* [PROBLEM TO SOLVE] Copy out the entries below precisely; nothing is to be omitted.
(DATA RECORDS Opens)
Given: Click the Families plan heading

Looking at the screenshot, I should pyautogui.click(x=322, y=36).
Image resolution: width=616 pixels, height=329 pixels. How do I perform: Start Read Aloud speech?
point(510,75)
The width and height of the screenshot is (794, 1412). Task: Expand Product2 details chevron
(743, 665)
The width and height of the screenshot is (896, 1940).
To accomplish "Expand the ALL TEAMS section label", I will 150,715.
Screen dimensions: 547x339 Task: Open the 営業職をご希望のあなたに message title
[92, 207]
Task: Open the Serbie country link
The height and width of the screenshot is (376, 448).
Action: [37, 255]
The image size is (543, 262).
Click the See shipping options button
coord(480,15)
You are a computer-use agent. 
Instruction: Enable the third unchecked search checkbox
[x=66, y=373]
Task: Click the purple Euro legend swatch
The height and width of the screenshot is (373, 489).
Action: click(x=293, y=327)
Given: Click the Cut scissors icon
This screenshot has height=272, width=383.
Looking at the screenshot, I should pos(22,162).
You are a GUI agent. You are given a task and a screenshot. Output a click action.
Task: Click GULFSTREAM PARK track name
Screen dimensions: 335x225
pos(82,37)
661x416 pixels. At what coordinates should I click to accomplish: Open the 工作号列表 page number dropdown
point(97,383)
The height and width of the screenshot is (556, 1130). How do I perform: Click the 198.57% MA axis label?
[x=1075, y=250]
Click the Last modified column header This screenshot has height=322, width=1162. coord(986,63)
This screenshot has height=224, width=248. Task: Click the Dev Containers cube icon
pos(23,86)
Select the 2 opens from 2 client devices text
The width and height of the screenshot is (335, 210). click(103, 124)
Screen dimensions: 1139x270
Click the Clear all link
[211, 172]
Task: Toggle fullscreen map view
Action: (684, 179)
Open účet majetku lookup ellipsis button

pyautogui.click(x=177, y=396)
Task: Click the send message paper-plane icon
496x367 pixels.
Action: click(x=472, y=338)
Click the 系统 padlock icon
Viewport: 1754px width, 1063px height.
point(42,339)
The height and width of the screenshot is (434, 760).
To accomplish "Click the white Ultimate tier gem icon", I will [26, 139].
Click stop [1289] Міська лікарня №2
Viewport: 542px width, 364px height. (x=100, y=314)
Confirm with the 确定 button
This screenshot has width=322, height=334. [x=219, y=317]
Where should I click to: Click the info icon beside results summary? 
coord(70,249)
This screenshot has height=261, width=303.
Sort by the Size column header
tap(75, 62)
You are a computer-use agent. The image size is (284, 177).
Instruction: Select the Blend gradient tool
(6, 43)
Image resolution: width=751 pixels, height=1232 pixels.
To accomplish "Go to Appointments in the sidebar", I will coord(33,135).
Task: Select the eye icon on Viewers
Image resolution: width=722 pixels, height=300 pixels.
(DATA RECORDS Closes)
* [TASK ANSWER]
Given: Click the Families plan heading

Looking at the screenshot, I should pyautogui.click(x=322, y=36).
Image resolution: width=616 pixels, height=329 pixels. How do I perform: Start Read Aloud speech?
point(510,75)
The width and height of the screenshot is (794, 1412). Task: Expand Product2 details chevron
(743, 665)
The width and height of the screenshot is (896, 1940).
To accomplish "Expand the ALL TEAMS section label", I will 150,715.
Screen dimensions: 547x339 Task: Open the 営業職をご希望のあなたに message title
[92, 207]
Task: Open the Serbie country link
The height and width of the screenshot is (376, 448).
Action: [37, 255]
The image size is (543, 262).
Click the See shipping options button
coord(480,15)
You are a computer-use agent. 
Instruction: Enable the third unchecked search checkbox
[x=66, y=373]
Task: Click the purple Euro legend swatch
The height and width of the screenshot is (373, 489).
Action: click(x=293, y=327)
Given: Click the Cut scissors icon
This screenshot has height=272, width=383.
Looking at the screenshot, I should pos(22,162).
You are a GUI agent. You are given a task and a screenshot. Output a click action.
Task: Click GULFSTREAM PARK track name
Screen dimensions: 335x225
pos(82,37)
661x416 pixels. At what coordinates should I click to accomplish: Open the 工作号列表 page number dropdown
point(97,383)
The height and width of the screenshot is (556, 1130). How do I perform: Click the 198.57% MA axis label?
[x=1075, y=250]
Click the Last modified column header This screenshot has height=322, width=1162. coord(986,63)
This screenshot has height=224, width=248. Task: Click the Dev Containers cube icon
pos(23,86)
Select the 2 opens from 2 client devices text
The width and height of the screenshot is (335, 210). click(103, 124)
Screen dimensions: 1139x270
Click the Clear all link
[211, 172]
Task: Toggle fullscreen map view
Action: (684, 179)
Open účet majetku lookup ellipsis button

pyautogui.click(x=177, y=396)
Task: Click the send message paper-plane icon
496x367 pixels.
Action: click(x=472, y=338)
Click the 系统 padlock icon
Viewport: 1754px width, 1063px height.
point(42,339)
The height and width of the screenshot is (434, 760).
To accomplish "Click the white Ultimate tier gem icon", I will [26, 139].
Click stop [1289] Міська лікарня №2
Viewport: 542px width, 364px height. (x=100, y=314)
Confirm with the 确定 button
This screenshot has width=322, height=334. [x=219, y=317]
Where should I click to: Click the info icon beside results summary? 
coord(70,249)
This screenshot has height=261, width=303.
Sort by the Size column header
tap(75, 62)
You are a computer-use agent. The image size is (284, 177).
Instruction: Select the Blend gradient tool
(6, 43)
Image resolution: width=751 pixels, height=1232 pixels.
To accomplish "Go to Appointments in the sidebar", I will coord(33,135).
Task: Select the eye icon on Viewers
Image resolution: width=722 pixels, height=300 pixels.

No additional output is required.